Seine Apotheke im Erdgeschoß existiert bis heute – als eine Art Labor-Denkmal; die “türkische Bibliothek” gleich daneben wurde jedoch inzwischen aus Einsparungsgründen wieder geschlossen. Dafür bot man etlichen arbeitslosen Türkinnen auf ABM-Basis eine “Computerschulung” an, wobei sie dann jedoch nur stumpfsinnig die ganzen (deutschen) Bücherbestände der Kreuzberger Bibliotheken abtippen mußten. Noch schlimmer erging es einer Türkin, die – ebenfalls auf ABM-Basis – die “Öffentlichkeitsarbeit” eines “Quartiersmanagements” machen sollte – und dann dort zum Kloputzen abgestellt wurde, wobei sie sich noch laufend die ausländerfeindlichen Bemerkungen ihrer festangestellten deutschen Kollegen anhören mußte. Auch die Geschichte der Stammkneipe von Heiner Müller in der Muskauerstrasse endete übel: Die seit 26 Jahren in Berlin lebende türkische Wirtsfamilie wurde, weil man ihren abwesenden Sohn terroristischer Umtriebe verdächtigte, derart brutal von einem Polizeisonderkommando überfallen, dass sie entsetzt das Lokal aufgaben und in die Türkei zurückzogen. Wie zum Hohn bekamen sie zum Abschied noch die deutsche Staatsbürgerschaft.

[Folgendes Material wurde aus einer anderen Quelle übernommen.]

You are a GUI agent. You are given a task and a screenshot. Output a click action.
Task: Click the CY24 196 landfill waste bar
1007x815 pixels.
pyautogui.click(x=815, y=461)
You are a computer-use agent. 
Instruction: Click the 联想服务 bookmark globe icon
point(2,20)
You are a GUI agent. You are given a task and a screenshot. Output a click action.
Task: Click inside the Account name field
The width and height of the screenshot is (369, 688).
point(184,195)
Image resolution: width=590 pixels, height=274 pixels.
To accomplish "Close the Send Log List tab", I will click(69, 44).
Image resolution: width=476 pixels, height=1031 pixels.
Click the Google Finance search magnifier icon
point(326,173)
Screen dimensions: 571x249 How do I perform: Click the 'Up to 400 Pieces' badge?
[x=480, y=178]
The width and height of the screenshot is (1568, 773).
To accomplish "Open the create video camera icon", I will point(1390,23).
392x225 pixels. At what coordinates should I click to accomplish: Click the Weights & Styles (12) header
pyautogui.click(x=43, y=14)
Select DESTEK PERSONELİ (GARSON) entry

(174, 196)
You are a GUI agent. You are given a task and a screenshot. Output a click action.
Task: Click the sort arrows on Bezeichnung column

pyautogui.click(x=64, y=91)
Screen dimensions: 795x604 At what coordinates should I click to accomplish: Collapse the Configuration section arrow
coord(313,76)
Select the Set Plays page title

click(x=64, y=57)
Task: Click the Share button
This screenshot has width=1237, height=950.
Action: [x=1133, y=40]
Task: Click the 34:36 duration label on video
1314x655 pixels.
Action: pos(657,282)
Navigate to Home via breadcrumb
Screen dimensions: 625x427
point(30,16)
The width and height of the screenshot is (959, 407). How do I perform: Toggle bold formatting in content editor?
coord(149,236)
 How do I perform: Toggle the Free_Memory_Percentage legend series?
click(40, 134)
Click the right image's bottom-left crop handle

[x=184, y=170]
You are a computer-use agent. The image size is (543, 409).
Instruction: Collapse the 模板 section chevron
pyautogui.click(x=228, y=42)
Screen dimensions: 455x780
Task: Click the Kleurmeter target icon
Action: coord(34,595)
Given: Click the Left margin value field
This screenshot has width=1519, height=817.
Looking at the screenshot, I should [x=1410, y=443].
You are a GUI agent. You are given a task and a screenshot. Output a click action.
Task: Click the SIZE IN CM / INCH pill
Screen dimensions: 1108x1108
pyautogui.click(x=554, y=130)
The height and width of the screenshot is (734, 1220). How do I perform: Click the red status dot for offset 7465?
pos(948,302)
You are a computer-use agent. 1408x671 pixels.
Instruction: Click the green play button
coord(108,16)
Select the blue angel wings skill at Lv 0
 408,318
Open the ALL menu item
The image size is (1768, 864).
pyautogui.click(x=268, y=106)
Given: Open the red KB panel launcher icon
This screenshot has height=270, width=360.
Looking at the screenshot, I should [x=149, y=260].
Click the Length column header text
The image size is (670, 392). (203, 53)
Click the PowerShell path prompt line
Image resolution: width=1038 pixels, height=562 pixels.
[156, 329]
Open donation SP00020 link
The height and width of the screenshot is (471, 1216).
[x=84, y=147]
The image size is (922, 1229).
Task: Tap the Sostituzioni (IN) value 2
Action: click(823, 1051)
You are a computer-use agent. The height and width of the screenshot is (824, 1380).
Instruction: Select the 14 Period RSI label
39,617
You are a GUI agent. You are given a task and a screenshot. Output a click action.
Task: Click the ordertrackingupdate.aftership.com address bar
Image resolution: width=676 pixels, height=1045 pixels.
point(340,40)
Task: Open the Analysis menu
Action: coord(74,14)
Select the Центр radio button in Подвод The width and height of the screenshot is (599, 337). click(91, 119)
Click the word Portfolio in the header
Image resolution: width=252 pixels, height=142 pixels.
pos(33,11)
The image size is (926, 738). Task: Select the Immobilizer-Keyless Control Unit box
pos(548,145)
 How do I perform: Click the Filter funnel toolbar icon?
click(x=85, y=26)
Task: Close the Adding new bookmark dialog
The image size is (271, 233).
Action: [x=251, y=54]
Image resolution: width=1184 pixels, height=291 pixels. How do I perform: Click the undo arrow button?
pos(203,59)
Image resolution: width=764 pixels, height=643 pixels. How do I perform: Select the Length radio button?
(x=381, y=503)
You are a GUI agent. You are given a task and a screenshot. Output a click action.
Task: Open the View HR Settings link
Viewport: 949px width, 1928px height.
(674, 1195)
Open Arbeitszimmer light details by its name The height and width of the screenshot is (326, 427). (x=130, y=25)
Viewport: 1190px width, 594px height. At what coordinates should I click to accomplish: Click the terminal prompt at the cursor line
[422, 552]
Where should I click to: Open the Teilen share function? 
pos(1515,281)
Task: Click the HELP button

Im Bethanien ging es derweil so weiter: Die Mittel für Kunst wurden immer knapper und es war nicht einmal mehr Geld zum Renovieren der denkmalgeschützten aber baufälligen Fassade vorhanden. In dieser Not trat ein privater Investor auf den Plan (sic). Der Leiter des Künstlerhauses schöpfte wieder Hoffnung. Dann sorgten aber mehr und mehr die von der CDU favorisierten “Kunstwerke” (inzwischen in “Institute for Contemporary Art” umbenannt) mit den Auguststraßen-Galerien drumherum für multimediale Furore. In Kreuzberg konterte man mit einer Kooperationsvereinbarung zwischen der NGBK (deren Oberbuchhalter bereits zu den Kunstwerken übergelaufen war), dem Werkbund-Archiv, dem Künstlerhaus und den Kunsträumen des Bezirksamts – beide in Bethanien. Weil im ehemaligen Armenkrankenhaus immer mehr Etagen leerstanden, planten sie, noch mehr Kunsteinrichtungen dort einzuquartieren.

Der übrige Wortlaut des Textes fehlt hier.